**QUOTED TEXT:**
==*==

SUMMARY: SCSI problems

From: Susan Thielen (thielen@irus.rri.uwo.ca)
Date: Tue Mar 31 1992 - 18:30:13 CST


Well my SCSI problems still aren't over.. although they
have lessened a great deal. I took the /tmp area off the
last disk in the chain and put it back on the internal
disk of the machine and I reseated all the cables. I
am still getting the following errors.. albeit much less
frequently

sd2: SCSI transport failed: reason 'reset': retrying command
esp0: No command for reconnect of Target 2 Lun 0
esp0: Proxy abort succeeded for Target 2 Lun 0
esp0: Disconnected command timeout for Target 2 Lun 0
sd2: SCSI transport failed: reason 'timeout': retrying command

Thanks to all who responded:

prime_s!blaes@ernohb.uucp Rainer Blaes
kalli!kevin@fourx.Aus.Sun.COM Kevin Sheehan
jumper@spf.trw.com Greg Jumper
hargen@sybus.com Bill Hargen
ames!amdcad!sjsca4!poffen@gatech.uucp Russ Poffenberger
Perry_Hutchison.Portland@xerox.com Perry Hutchison
fetrow@biostat.washington.edu David Fetrow
cdr@kpc.com Carl Rigney
Zbyslaw@europarc.xerox.com> Alex Zbyslaw
phil@cns-howden.co.uk Phil Male

What follows are all of the main points of the responses. Initially
I have my original posting.

==*==

**AVAILABLE DATA:**
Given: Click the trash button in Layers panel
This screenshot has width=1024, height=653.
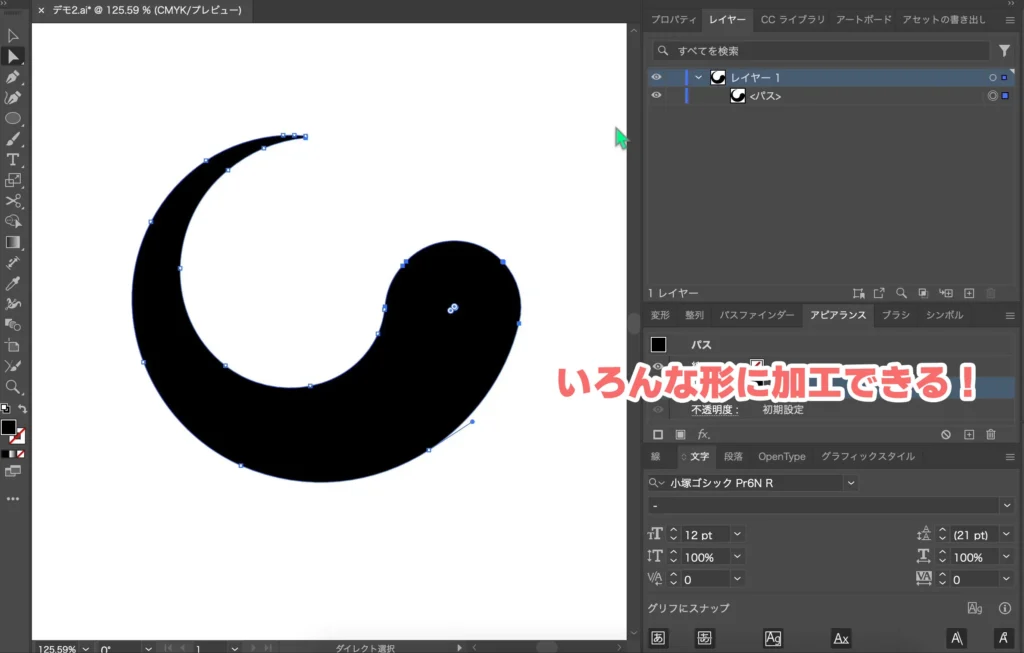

==*==

**WHAT YOU NEED TO DO:**
a: In the SCSI problems summary, why does the author say the problems are not over, even after moving the /tmp area and reseating the cables? Answer in one to three sentences.
b: Write the next part of the SCSI problems summary, picking up after its final line.
The data play no part in what follows.

**ANSWERS TO THE EXERCISES:**
a: The same SCSI errors still appear after those changes, though much less often. These include transport failures with reasons 'reset' and 'timeout' on sd2, and reconnect and command timeout messages for Target 2 Lun 0.

b:
------------------------------------------------------------------------------
I am having some difficulties with a couple SCSI disks that are attached
to a Sparc II running 4.1.1.. The disk crashed inexpicably a few weeks
ago, but after booting it up, it has been sort of fine... except that
it has been spouting out error messages like

Mar 14 08:08:45 antares vmunix: esp0: unexpected SCSI bus reset
Mar 16 07:46:00 antares vmunix: smt0: Media change
Mar 16 08:05:30 antares vmunix: sd1: SCSI transport failed: reason 'incomplete': retrying command
Mar 16 08:05:38 antares last message repeated 29 times
Mar 16 08:05:38 antares vmunix: sd1: disk not responding to selection
Mar 16 09:18:03 antares vmunix: sd2: SCSI transport failed: reason 'timeout': retrying command
Mar 16 09:21:50 antares vmunix: smt0: SCSI transport failed: reason 'unexpected_bus_free'

Now I've read some of TFM but I can't seem to find anything that
gives me a clue as to what this all means!! I done the format
analyze on the disks, but I don't find any extra bad blocks... What
should I do next?? The disks are both Delta Microsystems SS-1002D's.
------------------------------------------------------------------------------
From: prime_s!blaes@ernohb.uucp (Rainer Blaes)
did you install the following patch:

Patch-ID# 100343-04
Keywords: 1GB greater, disk, gigabyte
Synopsis: SunOS 4.1.1: sd.o patch to access scsi drive capacity beyond 1GB.
Date: 11/05/91
 
SunOS release: 4.1.1
 
Topic: 1.3GB Disk Drive Enhancement
 
BugId's fixed with this patch: 1058682,1045586,1045071
                               1049417,1046580,1048141,1046305(see Addendum)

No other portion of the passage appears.